(324e) Parameter Estimation of Partial Differential Equations Using Artificial Neural Network | AIChE

(324e) Parameter Estimation of Partial Differential Equations Using Artificial Neural Network


Jamili, E. - Presenter, University College London
Dua, V., University College London
A wide range of real physical systems in many areas of applied science and engineering belong to distributed parameter systems (DPS) and their pertinent mathematical models often take the form of partial differential equations (PDEs) describing the spatial-temporal dynamics of the system. In order to develop a high-fidelity spatial-temporal mathematical model, an efficient and reliable approach for parameter estimation of PDE systems is required to obtain accurate parameter values with fast convergence rates that takes into account the domains with irregular boundaries so as to be capable of dealing with any arbitrarily complex geometrical shape. While previous contributions in the inverse problems of estimating unknown parameters for PDE systems have investigated extensively the parameter estimation properties, such as accuracy and computing time (Coca and Billings, 2000; Muller and Timmer, 2004); these contributions discussed cases where methods mainly considered functions over a uniform grid discretisation, thus PDE models with irregular boundaries, which widely exist in real-world phenomena, were largely ignored.
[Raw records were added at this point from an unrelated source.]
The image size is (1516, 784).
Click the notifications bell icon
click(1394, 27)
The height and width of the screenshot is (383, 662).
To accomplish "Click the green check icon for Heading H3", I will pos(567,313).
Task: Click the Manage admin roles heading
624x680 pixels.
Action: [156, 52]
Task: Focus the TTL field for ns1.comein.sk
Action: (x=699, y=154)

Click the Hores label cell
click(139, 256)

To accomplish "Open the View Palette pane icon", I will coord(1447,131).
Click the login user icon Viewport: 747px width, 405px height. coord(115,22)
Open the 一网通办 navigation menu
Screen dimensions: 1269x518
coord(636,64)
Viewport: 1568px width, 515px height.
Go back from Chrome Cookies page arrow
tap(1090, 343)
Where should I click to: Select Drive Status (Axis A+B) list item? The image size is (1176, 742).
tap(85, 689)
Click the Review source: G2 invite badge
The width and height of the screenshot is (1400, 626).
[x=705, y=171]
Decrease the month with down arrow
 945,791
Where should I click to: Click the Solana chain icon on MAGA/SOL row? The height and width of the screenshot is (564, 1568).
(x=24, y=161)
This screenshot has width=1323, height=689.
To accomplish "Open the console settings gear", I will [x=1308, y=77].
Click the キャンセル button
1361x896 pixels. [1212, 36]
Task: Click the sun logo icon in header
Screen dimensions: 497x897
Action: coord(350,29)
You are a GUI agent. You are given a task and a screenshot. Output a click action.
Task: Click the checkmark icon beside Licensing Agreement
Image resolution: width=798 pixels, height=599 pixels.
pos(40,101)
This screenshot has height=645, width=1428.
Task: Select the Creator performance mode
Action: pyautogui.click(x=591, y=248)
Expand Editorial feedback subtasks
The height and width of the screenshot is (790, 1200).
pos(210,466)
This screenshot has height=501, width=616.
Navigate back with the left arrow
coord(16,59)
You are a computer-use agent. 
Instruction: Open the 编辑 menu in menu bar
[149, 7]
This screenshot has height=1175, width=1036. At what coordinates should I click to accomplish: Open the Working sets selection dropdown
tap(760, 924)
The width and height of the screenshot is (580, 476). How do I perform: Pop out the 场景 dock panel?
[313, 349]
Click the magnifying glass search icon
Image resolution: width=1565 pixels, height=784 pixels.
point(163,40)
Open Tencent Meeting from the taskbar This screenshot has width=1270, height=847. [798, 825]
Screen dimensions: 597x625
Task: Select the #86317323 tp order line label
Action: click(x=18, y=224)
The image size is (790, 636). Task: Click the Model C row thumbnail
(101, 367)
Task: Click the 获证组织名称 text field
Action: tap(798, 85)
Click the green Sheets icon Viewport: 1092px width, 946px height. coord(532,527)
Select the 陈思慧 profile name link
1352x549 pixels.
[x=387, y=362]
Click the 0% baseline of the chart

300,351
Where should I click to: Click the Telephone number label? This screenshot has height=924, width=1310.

This work aims at developing a novel meshless parameter estimation framework for a system of partial differential equations using Artificial Neural Network (ANN) approximations. Since the approximation capabilities of the feedforward neural networks have been widely acknowledged (Hornik et al., 1989; Lagaris et al., 1998, 2000; Leshno et al., 1993), and the ANN-based methodology for parameter estimation was successfully examined for ordinary differential equation (ODE) systems (Dua, 2011; Dua and Dua, 2012), it is therefore of interest to consider this meshless scheme as a candidate for the estimation of parameters in partial differential equations. One of the main advantages of this method is that the ANN-based formulation offers a meshless framework to consider arbitrarily complex boundaries. The developed methodology is able to deal with linear and nonlinear PDEs, with Dirichlet and Neumann boundary conditions, considering both regular and irregular boundaries. This work focuses on testing the applicability of neural networks for estimating the process model parameters while simultaneously computing the model predictions of the state variables in the system of PDEs representing the process. The capability of the proposed methodology is demonstrated with different numerical problems, showing that the ANN-based approach is very efficient by providing accurate solutions in reasonable computing times.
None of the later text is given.